Advertised as a "bar & grill, art & eat," U-topia brims with artistic and culinary flare. The wide-ranging international menu features such geographical specialties as gumbo soup, stir-fry vegetables, linguini with scallops, shrimp jambalaya, and lamb couscous. The massive bar is well stocked and the wine list is extensive. While patrons wait for their orders to arrive, they can sit back and enjoy the view. Created out of an old, gutted town house, the tall, narrow space is filled with vibrant artwork and dramatic designs that incorporate the structure's original building materials -- including large swatches of layered lime green and yellow house paint. Inspired by the trendy spots of New York and Paris, owner-artist Jamal Sahri originally planned to open U-topia as a cafe-gallery where he could display his artwork (those are his Picasso-esque paintings on the wall). While his concept expanded into a full-fledged restaurant and bar, Sahri still devotes the back dining area to monthly exhibitions by local artists. "Running a restaurant is kind of an art," he says of his pursuits these days.
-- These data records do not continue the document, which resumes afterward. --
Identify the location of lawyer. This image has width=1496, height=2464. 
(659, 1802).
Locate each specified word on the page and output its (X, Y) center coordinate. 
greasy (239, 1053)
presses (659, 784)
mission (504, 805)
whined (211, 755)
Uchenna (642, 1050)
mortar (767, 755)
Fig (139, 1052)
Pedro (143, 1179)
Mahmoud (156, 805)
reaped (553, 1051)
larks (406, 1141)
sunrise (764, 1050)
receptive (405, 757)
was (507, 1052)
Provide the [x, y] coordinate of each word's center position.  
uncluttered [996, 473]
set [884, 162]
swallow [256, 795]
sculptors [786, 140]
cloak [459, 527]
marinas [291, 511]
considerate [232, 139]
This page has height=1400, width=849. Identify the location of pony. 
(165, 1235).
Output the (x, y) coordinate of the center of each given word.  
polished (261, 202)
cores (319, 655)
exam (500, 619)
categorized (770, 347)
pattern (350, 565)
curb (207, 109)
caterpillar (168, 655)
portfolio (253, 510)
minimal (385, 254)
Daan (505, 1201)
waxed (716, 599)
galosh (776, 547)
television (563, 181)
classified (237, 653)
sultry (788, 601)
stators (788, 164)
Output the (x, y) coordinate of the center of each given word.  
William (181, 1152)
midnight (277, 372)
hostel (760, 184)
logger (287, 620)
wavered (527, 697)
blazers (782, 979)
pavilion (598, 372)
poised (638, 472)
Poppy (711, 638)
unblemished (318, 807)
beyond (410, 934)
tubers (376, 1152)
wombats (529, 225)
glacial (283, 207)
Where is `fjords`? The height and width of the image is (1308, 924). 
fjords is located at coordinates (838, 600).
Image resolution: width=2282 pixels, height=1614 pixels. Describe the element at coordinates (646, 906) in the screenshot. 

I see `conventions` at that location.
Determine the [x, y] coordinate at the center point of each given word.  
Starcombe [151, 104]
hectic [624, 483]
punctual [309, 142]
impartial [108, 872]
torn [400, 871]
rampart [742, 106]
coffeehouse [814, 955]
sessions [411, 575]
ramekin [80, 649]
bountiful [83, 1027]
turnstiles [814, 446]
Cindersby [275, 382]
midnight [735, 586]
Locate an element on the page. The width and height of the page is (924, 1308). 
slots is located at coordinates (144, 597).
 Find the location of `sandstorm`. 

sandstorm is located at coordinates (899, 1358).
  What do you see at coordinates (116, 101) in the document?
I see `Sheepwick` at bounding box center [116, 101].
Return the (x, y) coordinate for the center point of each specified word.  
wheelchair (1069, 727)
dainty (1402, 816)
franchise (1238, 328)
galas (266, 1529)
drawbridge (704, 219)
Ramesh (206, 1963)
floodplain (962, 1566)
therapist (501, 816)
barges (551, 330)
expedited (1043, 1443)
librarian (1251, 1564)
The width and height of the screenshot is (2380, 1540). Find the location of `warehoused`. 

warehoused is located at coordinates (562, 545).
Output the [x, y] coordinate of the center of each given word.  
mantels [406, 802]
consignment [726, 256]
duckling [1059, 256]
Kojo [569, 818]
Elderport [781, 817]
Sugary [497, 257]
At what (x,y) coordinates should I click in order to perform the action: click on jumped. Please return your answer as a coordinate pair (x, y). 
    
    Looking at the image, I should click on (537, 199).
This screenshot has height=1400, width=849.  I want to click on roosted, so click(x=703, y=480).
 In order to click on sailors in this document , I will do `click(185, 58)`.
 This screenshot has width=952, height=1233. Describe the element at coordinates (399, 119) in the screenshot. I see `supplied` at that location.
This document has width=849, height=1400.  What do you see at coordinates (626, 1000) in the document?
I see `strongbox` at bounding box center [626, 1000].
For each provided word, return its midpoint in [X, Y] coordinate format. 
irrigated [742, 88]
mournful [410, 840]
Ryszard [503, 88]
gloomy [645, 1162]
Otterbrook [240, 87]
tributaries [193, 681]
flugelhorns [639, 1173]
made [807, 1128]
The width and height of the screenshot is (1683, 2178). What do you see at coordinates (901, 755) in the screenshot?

Thursday nights pulse with the driving Brazilian beat of the Wayne Wilentz Trio. Patrons are encouraged to bring their own percussion instruments along and join in the jam. On the weekends it's advisable to arrive early if you hope to secure a table, as it gets crowded. Patrons standing by the bar can seem to hover over nearby tables. And if you are seated at a table, be prepared to wait a while for your order. U-topia attracts an eclectic crowd of sophisticated urbanites. Hip yet casual, they range in age from early twenties to late fifties; and come in all races, creeds and sexual orientations. "These are people looking for something a little different," Sahri observes.